TiKV has too many regions

translator_bot · June 22, 2024, 5:41am

Note:
This topic has been translated from a Chinese forum by GPT and might contain errors.

Original topic: tikv has too many regions

| username: xingzhenxiang

【TiDB Usage Environment】Production Environment
【TiDB Version】
【Reproduction Path】Inspection
【Encountered Problem: During inspection, it was found that tikv has too many regions】
【Resource Configuration】Enter TiDB Dashboard - Cluster Info - Hosts and take a screenshot of this page
【Attachment: Screenshot/Log/Monitoring】

translator_bot · June 22, 2024, 5:41am

| username: redgame | Original post link

You can merge regions or increase the resources allocated to TiKV.
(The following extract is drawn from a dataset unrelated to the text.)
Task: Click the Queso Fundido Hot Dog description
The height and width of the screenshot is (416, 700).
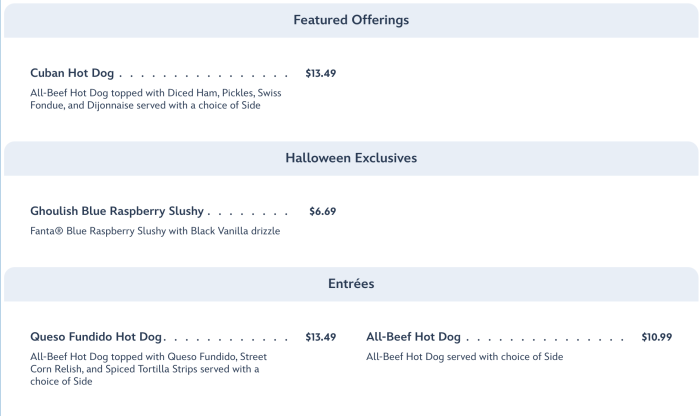Action: point(150,368)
translator_bot · June 22, 2024, 5:41am

| username: zhanggame1 | Original post link

The warning can be ignored, right?

translator_bot · June 22, 2024, 5:41am

| username: tidb菜鸟一只 | Original post link

There are resources for scaling, but no resources to adjust monitoring thresholds. However, TiDB recommends that a single TiKV node should not exceed 20,000 regions, as exceeding this limit can lead to performance degradation.

translator_bot · June 22, 2024, 5:41am

| username: xingzhenxiang | Original post link

Disk usage is less than 30%, do we still need to add resources?

translator_bot · June 22, 2024, 5:41am

| username: xingzhenxiang | Original post link

Is there an official metric specification?

translator_bot · June 22, 2024, 5:41am

| username: xingzhenxiang | Original post link

Ignore it but still need to understand why?

translator_bot · June 22, 2024, 5:41am

| username: zhanggame1 | Original post link

“If the CPU usage of Raftstore reaches above 85%, it can be considered as busy and has become a bottleneck.”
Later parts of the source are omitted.